→ 課題 A
データ行のうち、"Task: Open the tabs"を含む行からデータ行の末尾までを、一字も変えずに書き写すこと。

→ 本文
▽

前世紀のLinux:飛翔編
 〜 普及がもたらしたさまざまな変化とは 〜


WASP株式会社
生越 昌己
2008/9/30


商用化の流れ

 Linuxでは比較的早い時期から、商用のソフトウェアやディストリビューションが出ていました。それはおそらく「比較的簡単に使えるUNIX」だったからだと思われます。

 LinuxをOSとして使っているだけであれば、ライセンス上の問題はまず起きませんし、かなり早い時期からバイナリでソフトウェアを配布することが珍しくなかったため、商用ソフトウェアを出すハードルが低かったということもあります。1992年ごろにはすでに、ディストリビューションの商業的配布(つまり販売)が行われ始めていました。

 また、Linuxが普及し始めたころというのは、ちょうどインターネットの黎明期であり、インターネットサーバに必要な機能がほどほどにそろっていたということも無視できません。Webサーバやメールサーバのようなソフトウェアは、最初はSolarisのような商用UNIXの上で開発されていましたが、かなり早い時期からLinuxに移植されましたし、後には主な開発プラットフォームをLinuxにするソフトウェアも出てきました。

 さらに、先に述べたように大量の初心者が参入してしまった結果、Linuxはかなりむちゃな使われ方をしていました。そのため結果的に、かなり厳しいテストをしていることになりました。これがフィードバックされることにより、信頼性が向上し、Ver.1.0が出たころにはかなり安定して動くようになっていました。

△

→ 課題 B
本文について次の問いに答えよ。
(i) 1992年ごろには、すでに何が行われ始めていたか。
(ii) WebサーバやメールサーバのようなソフトウェアがLinuxに移植される前、最初に開発されていたのは何の上か。
(iii) Ver.1.0が出たころ、Linuxはどのような状態になっていたか。

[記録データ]
▽

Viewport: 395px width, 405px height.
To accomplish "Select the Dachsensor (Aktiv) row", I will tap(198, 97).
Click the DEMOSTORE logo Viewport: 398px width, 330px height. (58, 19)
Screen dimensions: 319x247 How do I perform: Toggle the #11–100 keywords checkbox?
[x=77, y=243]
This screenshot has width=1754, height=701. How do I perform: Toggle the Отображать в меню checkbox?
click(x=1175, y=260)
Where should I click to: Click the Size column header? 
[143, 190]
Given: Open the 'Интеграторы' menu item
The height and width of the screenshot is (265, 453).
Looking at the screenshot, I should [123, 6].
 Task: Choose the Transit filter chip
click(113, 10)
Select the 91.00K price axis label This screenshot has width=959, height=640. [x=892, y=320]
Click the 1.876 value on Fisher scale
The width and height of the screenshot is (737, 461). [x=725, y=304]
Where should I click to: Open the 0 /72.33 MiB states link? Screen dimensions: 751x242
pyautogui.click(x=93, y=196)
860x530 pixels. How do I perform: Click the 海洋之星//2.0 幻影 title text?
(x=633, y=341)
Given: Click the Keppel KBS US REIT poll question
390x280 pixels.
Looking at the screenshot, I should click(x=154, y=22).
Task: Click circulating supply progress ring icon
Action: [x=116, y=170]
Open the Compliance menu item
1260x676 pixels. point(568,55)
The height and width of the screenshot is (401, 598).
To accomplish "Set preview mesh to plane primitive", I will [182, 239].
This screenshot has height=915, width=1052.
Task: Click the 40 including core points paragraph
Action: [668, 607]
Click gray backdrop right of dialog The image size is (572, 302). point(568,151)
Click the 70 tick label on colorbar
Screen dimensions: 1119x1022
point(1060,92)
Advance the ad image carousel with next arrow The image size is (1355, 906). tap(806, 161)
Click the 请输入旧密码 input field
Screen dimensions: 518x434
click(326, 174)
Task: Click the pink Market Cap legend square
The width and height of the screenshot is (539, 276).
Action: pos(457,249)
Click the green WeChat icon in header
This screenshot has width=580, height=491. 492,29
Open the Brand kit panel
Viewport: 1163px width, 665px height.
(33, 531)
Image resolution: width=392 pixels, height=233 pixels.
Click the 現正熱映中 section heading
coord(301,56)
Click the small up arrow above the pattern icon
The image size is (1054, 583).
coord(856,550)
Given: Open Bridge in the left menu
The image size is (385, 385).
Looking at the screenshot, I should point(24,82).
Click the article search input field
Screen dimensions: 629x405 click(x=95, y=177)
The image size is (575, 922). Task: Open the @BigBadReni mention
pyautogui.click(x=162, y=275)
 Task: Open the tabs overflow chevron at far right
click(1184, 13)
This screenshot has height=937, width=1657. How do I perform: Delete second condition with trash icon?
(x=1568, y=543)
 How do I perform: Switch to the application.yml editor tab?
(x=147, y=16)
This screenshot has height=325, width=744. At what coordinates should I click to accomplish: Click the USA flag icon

△

→ 解答全文 A
 Task: Open the tabs overflow chevron at far right
click(1184, 13)
This screenshot has height=937, width=1657. How do I perform: Delete second condition with trash icon?
(x=1568, y=543)
 How do I perform: Switch to the application.yml editor tab?
(x=147, y=16)
This screenshot has height=325, width=744. At what coordinates should I click to accomplish: Click the USA flag icon

→ 解答全文 B
(i) ディストリビューションの商業的配布(つまり販売)。
(ii) Solarisのような商用UNIXの上。
(iii) かなり安定して動くようになっていた。